**Document section**
┄┄┄┄┄┄┄┄┄┄┄┄┄┄┄┄┄┄┄┄

It features New Zealand imagery.

"Icebreaker is actually born from triangulating what New Zealand is famous for: nature, adventure and sheep."

He is unapologetic for not manufacturing in New Zealand.

"We are the best in the world at growing merino in the apparel industry but the New Zealand textile industry has lacked investment in the last couple of decades.

"We were growing bigger than the local manufacturers could keep up with and there are a bunch of technologies we just don't have in New Zealand, which we needed.

"I went to Europe, South America and all through Asia and found this cluster of companies: a French company that cleans the wool, a German yarn plant and a Japanese/Chinese textile miller. That is what our manufacturing hub is based around.

"I think it is a great model. You have intellectual property based in New Zealand and you find the best technology using New Zealand raw materials."

With him was CEO Rob Fyfe, formerly Air New Zealand's CEO. He said while people often talked about adding value to raw materials "you have to figure out what the value actually is", Mr Fyfe said.

While there were highly specialised jobs in the creation of Icebreaker clothing "there are plenty of low value ones".

"It is not necessarily the base to build a high-wage economy."

The brand's New Zealand identity was of "enormous value", but competitors were cashing in.

"People are attracted to New Zealand because they perceive it to be clean and green, unspoiled, outdoors and uncrowded."

"All of that imagery adds value to Icebreaker and our proposition is allowing people to discover and experience nature and have adventures. That is synonymous with what they think of New Zealand so we get that leverage.

"As I walked around a trade show this year it struck me as quite bizarre the number of European outdoor brands that are using New Zealand photography.

"You would see some Finnish brand with the New Zealand Southern Alps in the picture and some guy climbing a mountain with their gear. It just shows you the power of New Zealand.

"Jeremy created this whole high-performance merino outdoor category and now a whole lot of people are trying to piggyback off that, hoping to get a piece of that action."

It has pitted Icebreaker against major brands such as The North Face, Patagonia and adidas.

Staying in front means constant innovation, Mr Moon said as he displayed clothing with composite fabric. Fabric "beyond anyone's wildest dreams".

While the clothes were expensive he said they were good value, combining function with style.

"You can add value through versatility, so people are wearing them more often."

The next Icebreaker stores opening will be in Ponsonby, Melbourne and Calgary.

┄┄┄┄┄┄┄┄┄┄┄┄┄┄┄┄┄┄┄┄

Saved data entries
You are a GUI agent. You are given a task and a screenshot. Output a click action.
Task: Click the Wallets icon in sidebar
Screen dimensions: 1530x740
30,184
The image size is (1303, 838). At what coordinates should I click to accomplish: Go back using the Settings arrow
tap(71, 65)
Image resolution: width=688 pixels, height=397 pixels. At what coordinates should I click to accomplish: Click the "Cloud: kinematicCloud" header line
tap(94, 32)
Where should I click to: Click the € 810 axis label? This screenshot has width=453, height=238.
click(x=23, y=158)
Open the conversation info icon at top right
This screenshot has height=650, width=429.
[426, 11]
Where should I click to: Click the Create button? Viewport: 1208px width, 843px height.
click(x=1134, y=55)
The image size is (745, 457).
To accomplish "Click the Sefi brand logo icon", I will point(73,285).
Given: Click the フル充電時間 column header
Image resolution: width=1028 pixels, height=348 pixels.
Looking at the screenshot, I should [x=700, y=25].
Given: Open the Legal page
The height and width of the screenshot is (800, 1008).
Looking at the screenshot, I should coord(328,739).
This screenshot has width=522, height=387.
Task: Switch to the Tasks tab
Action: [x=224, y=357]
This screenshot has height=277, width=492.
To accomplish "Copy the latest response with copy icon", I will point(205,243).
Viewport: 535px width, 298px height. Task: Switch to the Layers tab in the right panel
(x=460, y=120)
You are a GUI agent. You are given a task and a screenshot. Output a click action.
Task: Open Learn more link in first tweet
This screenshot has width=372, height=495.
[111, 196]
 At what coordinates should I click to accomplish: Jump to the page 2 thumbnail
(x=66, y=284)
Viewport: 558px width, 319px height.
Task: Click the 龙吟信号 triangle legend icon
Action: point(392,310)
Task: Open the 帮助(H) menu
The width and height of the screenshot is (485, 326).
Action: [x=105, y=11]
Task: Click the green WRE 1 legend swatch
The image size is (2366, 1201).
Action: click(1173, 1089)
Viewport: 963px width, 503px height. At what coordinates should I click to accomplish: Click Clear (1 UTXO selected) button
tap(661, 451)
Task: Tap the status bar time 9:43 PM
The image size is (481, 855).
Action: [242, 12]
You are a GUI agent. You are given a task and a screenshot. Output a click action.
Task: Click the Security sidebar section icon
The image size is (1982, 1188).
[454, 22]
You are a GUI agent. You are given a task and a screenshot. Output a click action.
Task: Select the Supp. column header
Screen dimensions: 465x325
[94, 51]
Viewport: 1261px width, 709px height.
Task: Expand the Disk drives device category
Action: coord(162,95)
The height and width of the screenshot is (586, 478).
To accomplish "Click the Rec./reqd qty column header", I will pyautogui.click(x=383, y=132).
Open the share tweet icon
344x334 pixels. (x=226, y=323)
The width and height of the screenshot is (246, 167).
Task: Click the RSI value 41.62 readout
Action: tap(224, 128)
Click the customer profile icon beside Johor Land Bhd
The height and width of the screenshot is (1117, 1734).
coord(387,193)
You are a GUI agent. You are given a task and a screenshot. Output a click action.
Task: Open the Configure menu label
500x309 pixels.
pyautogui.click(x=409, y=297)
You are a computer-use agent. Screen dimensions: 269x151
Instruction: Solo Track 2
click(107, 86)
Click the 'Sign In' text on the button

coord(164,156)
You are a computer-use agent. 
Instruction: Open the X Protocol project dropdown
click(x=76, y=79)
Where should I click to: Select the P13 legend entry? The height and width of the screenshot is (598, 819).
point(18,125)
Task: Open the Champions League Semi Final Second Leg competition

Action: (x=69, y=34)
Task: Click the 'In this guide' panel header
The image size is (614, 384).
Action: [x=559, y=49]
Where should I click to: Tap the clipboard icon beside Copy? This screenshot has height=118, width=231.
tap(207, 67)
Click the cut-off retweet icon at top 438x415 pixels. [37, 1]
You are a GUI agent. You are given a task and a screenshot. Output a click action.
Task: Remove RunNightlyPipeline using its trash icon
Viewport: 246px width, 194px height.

┄┄┄┄┄┄┄┄┄┄┄┄┄┄┄┄┄┄┄┄

**Short problem**
Reproduce the passage of the Icebreaker article that begins at the words "It features New" and stops after the words "in New Zealand.". None of the entries are needed.

**Result**
It features New Zealand imagery.

"Icebreaker is actually born from triangulating what New Zealand is famous for: nature, adventure and sheep."

He is unapologetic for not manufacturing in New Zealand.